Living life as a sober person requires a sense of humor and a thick skin. To fully integrate into everyday life you have to have the ability to laugh things off and not take everything so seriously.
Many people like to drink. While I sometimes wish this wasn’t the case, the world isn’t going to reorganize itself to suit my whims (or diseases). If I want to reintroduce myself into parts of my old social life, I have to be the one to adjust.
So, a lot of people like to drink, and they also like to talk about their drinks.
Friend: This wine is so delicious. Did you know that Australian varietals are really in right now?
Jen: ……No, I haven’t bought much wine lately…always good to know, though. Thanks.
Friend: So-and-so brought this fantastic pepper beer over recently and we all had a taste! It was weird…hot but cool, if you know what I mean.
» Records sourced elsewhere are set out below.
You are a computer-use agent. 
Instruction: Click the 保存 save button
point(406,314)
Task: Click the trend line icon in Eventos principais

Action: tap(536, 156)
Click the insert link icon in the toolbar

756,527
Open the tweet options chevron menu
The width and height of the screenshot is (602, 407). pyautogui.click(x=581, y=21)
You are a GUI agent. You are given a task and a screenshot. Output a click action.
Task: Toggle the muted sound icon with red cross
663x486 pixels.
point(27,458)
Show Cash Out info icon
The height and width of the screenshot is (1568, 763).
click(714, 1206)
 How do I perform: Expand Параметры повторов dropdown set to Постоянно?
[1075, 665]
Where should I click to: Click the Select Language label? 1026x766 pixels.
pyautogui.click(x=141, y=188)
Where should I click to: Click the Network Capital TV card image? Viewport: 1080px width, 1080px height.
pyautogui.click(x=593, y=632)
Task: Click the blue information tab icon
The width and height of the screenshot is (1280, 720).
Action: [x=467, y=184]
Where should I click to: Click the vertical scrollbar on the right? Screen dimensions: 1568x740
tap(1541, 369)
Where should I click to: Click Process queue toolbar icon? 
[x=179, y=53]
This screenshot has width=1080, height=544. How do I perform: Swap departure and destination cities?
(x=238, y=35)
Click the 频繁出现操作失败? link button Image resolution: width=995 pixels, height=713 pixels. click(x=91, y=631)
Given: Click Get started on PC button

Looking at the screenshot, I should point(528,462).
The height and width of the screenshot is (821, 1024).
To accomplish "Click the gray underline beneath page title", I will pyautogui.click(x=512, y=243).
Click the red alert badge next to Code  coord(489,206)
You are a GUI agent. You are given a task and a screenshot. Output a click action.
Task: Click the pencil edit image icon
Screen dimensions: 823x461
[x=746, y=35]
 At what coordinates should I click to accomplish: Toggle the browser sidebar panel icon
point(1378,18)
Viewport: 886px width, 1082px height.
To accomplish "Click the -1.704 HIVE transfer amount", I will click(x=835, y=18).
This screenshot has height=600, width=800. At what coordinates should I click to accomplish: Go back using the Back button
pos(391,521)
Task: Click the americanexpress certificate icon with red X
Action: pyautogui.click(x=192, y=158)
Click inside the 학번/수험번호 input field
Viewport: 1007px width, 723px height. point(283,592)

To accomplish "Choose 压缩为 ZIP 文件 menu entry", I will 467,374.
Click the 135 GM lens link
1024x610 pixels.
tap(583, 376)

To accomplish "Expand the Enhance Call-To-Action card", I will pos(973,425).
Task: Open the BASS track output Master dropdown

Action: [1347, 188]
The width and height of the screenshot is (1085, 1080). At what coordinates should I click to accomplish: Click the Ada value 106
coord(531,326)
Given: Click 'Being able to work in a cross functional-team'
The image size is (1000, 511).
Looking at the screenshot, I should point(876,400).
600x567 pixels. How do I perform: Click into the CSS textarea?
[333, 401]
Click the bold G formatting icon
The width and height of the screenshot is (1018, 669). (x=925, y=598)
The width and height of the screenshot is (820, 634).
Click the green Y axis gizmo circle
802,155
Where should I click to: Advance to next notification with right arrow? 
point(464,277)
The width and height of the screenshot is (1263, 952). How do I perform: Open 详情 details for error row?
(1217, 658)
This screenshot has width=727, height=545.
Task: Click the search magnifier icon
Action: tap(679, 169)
And then the subject changes and all is well in the world. I wouldn’t have been able to handle this at first, which is why I pretty much stayed away from all drinking events, but it is more manageable now. I feel awkward, try not to take it personally, and then move on and talk about something else. I even try to laugh to myself at the whole situation.
I mean, I already drank a whole life’s worth of drinks, so I know how to talk about them. I think that the more comfortable I get in these situations the more comfortable others will be. I want people to feel comfortable around me, yet at the same time I don’t want people to talk about their damn drinks all night long. Seriously. That would make for a pretty boring conversation.
It just is less important now, which is really cool.
I read an article about ego-depletion somewhere recently. Ego-depletion is the idea that your self-control is finite; you only have so much willpower. Once you use it up, you use it up. This really spoke to me about addiction and placing ourselves in difficult situations that require the flexing of our sober muscles. We need to do it a little at a time and then have activities that fill us back up in between, like sober blogging. Or AA meetings. Or whatever makes us feel powerful and in control instead of deprived and sad that we can no longer drink.
Laughter helps to fill me up. When I can see the humor in a situation I am able to defend myself better against ego-depletion. I don’t feel like I am using so much self-control to avoid drinking, instead I feel happy that I am making good choices for myself.
7 thoughts on “A Thicker Skin”
Sounds a happy place to be Jen 🙂
“Or whatever makes us feel powerful and in control instead of deprived and sad that we can no longer drink.” This is really a perfect way to describe whatever method you use to get sober–whatever makes you feel powerful and in control and that no, you are not depriving yourself of anything. (I like to say: The world is a much safer place now that I don’t drink. LOL)
Hi there! I love this post! For a long time in my early sobriety all I could think about was all that I was giving up with drinking! It took me a while to turn it around to seeing that I gain so much more by not drinking! And yes I am being healthy and taking care if me! That’s huge. When I was drinking I didn’t care about me at all. Ugh.
You are right about the tough skin! I couldn’t hang out with people drinking around me for too long. It drove me nuts when they talked about their drinks. Now if that happens to me I throw in a joke of some sort! Like when people talk about a nice tasting wine, I’d say- oh, yeah, after the first one it all taste the same! – Lol! Ok, so sometimes I am the only one that gets it, but at least I am not all serious about it. Anyway, yes laughter! Thanks for the reminder! Keep up the good work!
I think the title of this post really sums up how I feel about this stuff now. You’re totally right: one does have to be thick skinned to get through the sometimes awkward times when everyone else is drinking, or the occasional thoughtless comment from a friend. I used to take it all so personally (‘don’t they know I don’t drink? Are they trying to test me or what?…’) but letting it bounce of you is an either road to take for sure. Glad to hear you’re well. X
*easier road to take!
What an uplifting post with a fantastic message! Thanks so much for writing this, Jen!
“I already drank a whole life’s worth of drinks” hee hee. That is me also. No varietals for me, I started with that, then it became quantity versus quality.